Levy tracks each of the several altering forms Johnson’s artworks took shape in. Among the earliest series were the Moticos, which had the appearance of being “paper scraps” yet were “made things, artworks of a kind” that held meaning beyond any literal, physical manifestation. As he stated: “perhaps you are the moticos.” Johnson would send these works (which easily slipped into envelopes) to Correspondence School participants, and as a result, many of them ended up in the hands of art collectors and dealers without his knowledge, let alone any control over sales or financial compensation. Another important work was A Book About Death, “one of his strangest and most enigmatic projects. The ‘book,’ never constituted as such, consists of thirteen unbound prints designed one by one between 1963 and 1965, each mailed out as it emerged to various correspondents.”

Later came the bunnies—“his signature icon a crudely drawn rabbit-head”—issued with a seven-step set of drawing instructions under the heading “New York Correspondance School”; Levy notes that the “simplicity of its rendering suggests that the icon is rooted in the Duchampian ethic that held that everyone and anyone could be, in fact already is, an artist.” Near the end of Johnson’s life arrived the Move Stars, a series of images forming an “assemblage, laid out on the ground, of graphic images of bunnies and other icons,” each panel-like piece being “32 inches high. And vary from 7 ½ to 8 inches wide,” which Johnson arranged at various suburban locales around his local Long Island home, photographing them with dispensable one-click cameras. These were not seen by many until long after Johnson’s death, when “in 2019, Joel Smith, curator of photography at the Morgan Library, searched them out and went through them all and calculated that the artist had run through 137 cameras, from which he had printed over five thousand images.”

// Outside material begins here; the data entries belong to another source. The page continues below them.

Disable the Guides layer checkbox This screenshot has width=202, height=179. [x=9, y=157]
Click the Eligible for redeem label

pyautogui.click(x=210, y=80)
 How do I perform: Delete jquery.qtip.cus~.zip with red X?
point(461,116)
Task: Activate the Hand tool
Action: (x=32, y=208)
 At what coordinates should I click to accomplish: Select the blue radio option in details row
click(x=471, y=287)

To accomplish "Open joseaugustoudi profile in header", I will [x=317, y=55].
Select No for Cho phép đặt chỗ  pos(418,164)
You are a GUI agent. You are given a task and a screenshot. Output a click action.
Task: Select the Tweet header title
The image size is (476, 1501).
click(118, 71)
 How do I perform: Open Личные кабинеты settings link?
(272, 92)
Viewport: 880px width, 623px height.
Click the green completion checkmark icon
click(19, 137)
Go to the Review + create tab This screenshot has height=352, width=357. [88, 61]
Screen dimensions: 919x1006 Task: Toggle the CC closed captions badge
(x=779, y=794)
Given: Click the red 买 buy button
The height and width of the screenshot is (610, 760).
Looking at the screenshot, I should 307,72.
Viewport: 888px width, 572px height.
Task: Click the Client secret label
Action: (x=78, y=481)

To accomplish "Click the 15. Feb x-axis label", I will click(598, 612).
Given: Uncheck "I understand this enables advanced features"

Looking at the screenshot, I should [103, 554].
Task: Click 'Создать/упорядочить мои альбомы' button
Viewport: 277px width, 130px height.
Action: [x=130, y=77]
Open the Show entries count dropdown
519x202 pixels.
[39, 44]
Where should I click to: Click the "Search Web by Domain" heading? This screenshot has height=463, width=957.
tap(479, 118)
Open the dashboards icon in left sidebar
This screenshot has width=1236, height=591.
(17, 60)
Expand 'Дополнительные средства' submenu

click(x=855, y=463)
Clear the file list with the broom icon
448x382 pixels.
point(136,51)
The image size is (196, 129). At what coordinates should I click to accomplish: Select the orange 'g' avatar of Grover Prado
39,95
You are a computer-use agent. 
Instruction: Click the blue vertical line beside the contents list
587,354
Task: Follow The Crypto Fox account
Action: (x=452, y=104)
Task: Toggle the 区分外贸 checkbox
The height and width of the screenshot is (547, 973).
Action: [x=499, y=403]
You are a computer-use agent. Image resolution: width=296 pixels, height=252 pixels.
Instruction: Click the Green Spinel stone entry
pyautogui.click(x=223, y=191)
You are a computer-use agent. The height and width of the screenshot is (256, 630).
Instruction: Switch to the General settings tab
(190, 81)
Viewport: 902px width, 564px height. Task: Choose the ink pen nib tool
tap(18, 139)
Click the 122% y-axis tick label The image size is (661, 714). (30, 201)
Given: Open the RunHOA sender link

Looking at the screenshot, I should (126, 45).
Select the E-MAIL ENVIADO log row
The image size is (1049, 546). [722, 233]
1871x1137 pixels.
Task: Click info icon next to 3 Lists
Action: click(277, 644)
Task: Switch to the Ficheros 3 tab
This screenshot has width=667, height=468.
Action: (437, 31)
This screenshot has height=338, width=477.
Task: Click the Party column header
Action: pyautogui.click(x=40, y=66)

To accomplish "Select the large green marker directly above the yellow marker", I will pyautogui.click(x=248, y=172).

There’s not the space here to cover every aspect of Johnson’s work that Levy brings to light. Her book includes ample color images, scattered as if collaged at times across the pages, and care has been taken to have the book resemble an art object itself, an experimental risk which pays off. Levy’s eye-opening A Book About Ray mirrors Johnson’s elusive disappearances even as it highlights what made this unique artist the phenomenon he was.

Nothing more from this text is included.